A tiny portion of the Queens-Brooklyn neighborhood called City Line — long an African-American neighborhood — is booming with Bangladeshi immigration, filling vacant shops with South Asian markets and, on Fridays, streets with Muslims bowed in prayer.

The population of Bangladeshis remains small, but it has tripled in the last 10 years.

And Census figures show that 83% of the new residents of the five-block area surrounding Baitul Mamur Musjid and Community Center on Glenmore Ave. near Conduit Ave. are from Bangladesh.

Now, there are eight mosques in a neighborhood once filled with Italians, then Jews, then African-Americans, before a steady decline during the crime-riddled 1980s and 1990s.

“My father moved here in 1982, and then my family followed his steps. It was cheap to buy houses and many Bangladeshis were opening business,” explained Misba Abdin, 40.

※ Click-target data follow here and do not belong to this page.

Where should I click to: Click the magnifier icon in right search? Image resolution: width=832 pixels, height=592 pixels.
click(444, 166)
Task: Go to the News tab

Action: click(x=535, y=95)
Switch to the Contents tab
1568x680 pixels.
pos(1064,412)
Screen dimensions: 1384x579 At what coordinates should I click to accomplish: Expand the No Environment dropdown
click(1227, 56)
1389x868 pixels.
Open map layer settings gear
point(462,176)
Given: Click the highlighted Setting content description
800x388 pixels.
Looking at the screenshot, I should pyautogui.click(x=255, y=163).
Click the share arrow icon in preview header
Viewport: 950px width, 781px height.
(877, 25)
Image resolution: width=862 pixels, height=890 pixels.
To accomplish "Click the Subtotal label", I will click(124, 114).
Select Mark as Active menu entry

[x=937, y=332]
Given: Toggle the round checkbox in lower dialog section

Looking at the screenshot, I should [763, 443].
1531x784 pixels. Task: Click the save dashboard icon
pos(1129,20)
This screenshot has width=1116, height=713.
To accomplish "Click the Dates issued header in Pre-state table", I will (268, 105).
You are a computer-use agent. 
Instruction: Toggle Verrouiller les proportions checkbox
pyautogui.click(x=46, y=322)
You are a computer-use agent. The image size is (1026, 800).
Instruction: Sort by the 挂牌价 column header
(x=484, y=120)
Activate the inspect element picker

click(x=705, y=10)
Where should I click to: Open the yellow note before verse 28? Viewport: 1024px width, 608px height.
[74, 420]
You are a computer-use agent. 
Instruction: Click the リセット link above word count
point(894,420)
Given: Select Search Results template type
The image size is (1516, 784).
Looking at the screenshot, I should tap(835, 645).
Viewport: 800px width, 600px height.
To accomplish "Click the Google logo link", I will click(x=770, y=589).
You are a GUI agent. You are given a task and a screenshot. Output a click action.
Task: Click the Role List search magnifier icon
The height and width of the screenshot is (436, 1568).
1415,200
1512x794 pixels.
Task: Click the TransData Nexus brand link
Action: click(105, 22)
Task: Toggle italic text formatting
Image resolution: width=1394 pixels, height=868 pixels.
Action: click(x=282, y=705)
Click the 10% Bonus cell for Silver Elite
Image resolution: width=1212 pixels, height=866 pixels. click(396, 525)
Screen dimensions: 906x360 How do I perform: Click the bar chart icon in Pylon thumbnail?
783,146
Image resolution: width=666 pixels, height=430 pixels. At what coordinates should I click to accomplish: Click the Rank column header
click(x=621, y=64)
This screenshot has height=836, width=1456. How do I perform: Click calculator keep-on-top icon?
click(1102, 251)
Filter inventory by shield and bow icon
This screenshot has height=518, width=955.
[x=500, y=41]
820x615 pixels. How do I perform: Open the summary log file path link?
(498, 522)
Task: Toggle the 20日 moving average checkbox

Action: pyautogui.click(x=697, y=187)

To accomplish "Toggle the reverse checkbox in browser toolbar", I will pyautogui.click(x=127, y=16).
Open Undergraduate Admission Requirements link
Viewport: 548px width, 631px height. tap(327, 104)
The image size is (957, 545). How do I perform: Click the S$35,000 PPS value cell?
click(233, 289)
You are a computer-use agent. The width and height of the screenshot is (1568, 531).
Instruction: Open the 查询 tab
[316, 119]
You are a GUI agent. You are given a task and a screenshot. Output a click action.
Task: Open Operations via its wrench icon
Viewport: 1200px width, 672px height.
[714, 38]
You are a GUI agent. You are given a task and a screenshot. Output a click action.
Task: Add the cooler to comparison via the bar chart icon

The history of New York is the story of foreigners reinventing areas that New Yorkers have written off. Bangladeshis are especially organized about it, with a system to welcome new immigrants to their neighborhood.

“We go pick them up, bring them here and put them on their feet. That’s why there so are many of us here,” said business owner Johngir Hussain, 31, who has helped other immigrants.

The growing Bangladeshi population has had a positive impact, according to community leaders and residents. The creation of a Bangladeshi community center, founded by Abdin is one example.

The Bangladeshi American Community Development & Youth Service offers community beautifications projects, sports events and immigration services.

Several Bangladeshi stores in the area used to be the location of Italian and Irish businesses. Motin supermarket, located on the corner of Forbell St. and Liberty Ave., used to be an Italian butcher.

“Since they started coming into the area, they opened a lot of business. I think they are doing much more for the neighborhood than my own African-American community is,” said Victoria Williams, 60, who has been living in City Line for over 35 years.

The biggest event promoted by the Bangladeshi center is a multicultural, five-day celebration.

Featuring a Caribbean, Latino, Asian and Bangladeshi night, 2012’s edition attracted about 20,000 people.

At least one expert on New York neighborhoods thinks City Line is on the right path.

“Neighborhoods go through transitions, but for it to be beneficial, the ethnic groups that come to the area need to work together to stabilize the community,” said Brooklyn borough historian Ron Schweiger.

“But the real impact won’t be felt for years.”